7月31日に取り掛かったソロの大枝、というよりは別れ幹、の除去作業で足踏みを続けている。

 切り落とす予定の別れ幹を、「絶対に」公道上に落とさないようにするためのロープ掛けを2度調整し直してまだ納得がいかない。
 最初のセッティングでは元アンカーに13mmロープを薪結びとし、先端部支持(6mmアルペンワークロープ)を2箇所とって保存予定の幹に結んだのだが、これでは大元を伐ったとき即落下という事態を防いでいるだけのことになる。
 時間と体力と熱中症前コンディションを考えて7月31日はそそくさと撤退した。 

 最終処理作業のメイン・イメージを備忘しておく。

 チェンソーでノッチカットを除去する幹に対して横方向から入れる。 複数の浅い追い口を反対側面から入れながら、ロープで枝の先端を左に大きく振る。 振り切ったらロープを固定して大元のアンカー点の切断処理まで進む。
 切断するときには巨大な幹がブランコ状態になって振れてくるので、その切断面には予め斜めの傾きをつけ、切り離された幹が保存幹の右側に確実に落ちるよう処理し、作業している自分への直撃を避けるようにする。
 アンカー部の切断を行ってから、先端を上に向け、切り落とした元のロープを緩めながら枝先を上にしたままゆっくりと降下させる ことで完了する。

Dscf0010

口で言うなら たったこれだけの事なのだが。

 ロープでモノを上げ下げする時は摩擦をコントロールする用具を使うのが本筋かもしれない。 その為のPort-A-Wrapなどという商品も世の中に存在するのだが、今回はロープを幹にまきつけてビレイをとって制動をかけるようにする。

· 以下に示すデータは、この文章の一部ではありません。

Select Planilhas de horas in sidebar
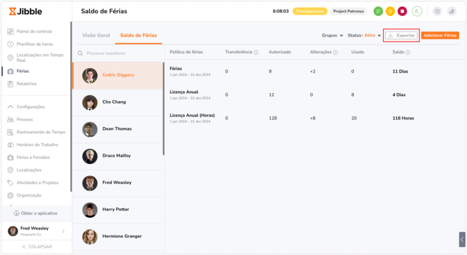(34, 44)
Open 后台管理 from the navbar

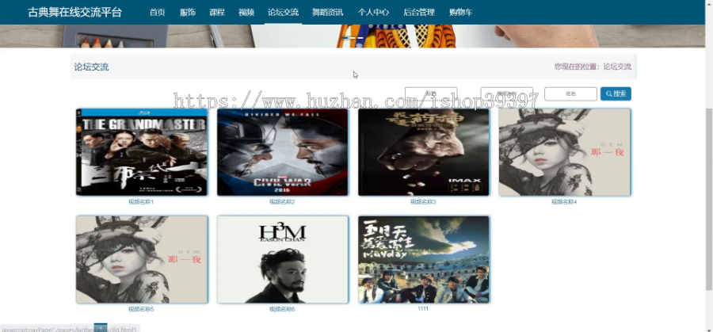[x=419, y=12]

本日の再挑戦処理は、6mmワーク用ロープの撤収、13mmトラックロープへの架け替え、シャックルでロープの作業点をリダイレクトしてチェンソー作業予定位置近くまで伸ばして手元ですべてをコントロールできるように設定を変更した。

Dscf0013

 実際に仕掛けるロープは先端に2点、大元にアンカー1点、合計3方向からクレモナ13mmをコントロールするイメージなのだが、摩擦用具としてシャックルを用意し、ここに支点に結んだロープを通して保存する幹に巻きつけ、切除する別れ幹の重量を受け持たせる。

Dscf0008

 理屈は簡単でも、安易に考えて見落としがあったりしたら取り返しのつかないことになるので、どうしても慎重になる。

Dscf0006

今日の設定再調整ではまだベースアンカーの遠隔操作(シャックルまたは滑車での昇降制御)の準備ができていない。
 明日あたりに追加スリングをセットして大きめのシャックルを取り付ける。 これにトラックロープのムンターヒッチを掛け、ロープ末端を手元に伸ばして滑落防止・コントロールの仕掛けにするつもり。

現状では2つの上支点のうちに1つが、クライミング・トップ・アンカーポイントに関係する幹にセットしてしまったので、これは絶対に撤収・変更しなければならない。 登ってしまった状態ではなかなか正確な状況を把握しにくいものだと痛感する。
 せっかく登懸したのだからと慌てて切除処理に取り掛かっていたら命の保障がないような太い枝だ。 今回の2度目の撤退は勉強ということで納得しておこうと思う。 幸い、セットしたロープは数日様子をみても悪戯された形跡がない。

今回はフリクションセーバーに普通の水糸を通して樹上にセットしっぱなしにしておいた。 次回のビッグショットの出動は、これで不要になるはず。

ところで先日、樹木医関連の資料でCODITという試験的な知見のことを知った。

 これもまだ枝剪定での腐食進行防止の手法としてはまだまだ疑問の残る方法論であるとのこと。  結局南極、無難な植木屋さんの基本手順に従い、癒合剤トップジンMを切断面に塗布し、その経過を観察することで自分なりの経験を積むことにする。 樹木の健康管理については東洋も西洋も、まだまだ研究段階にあるという事らしい。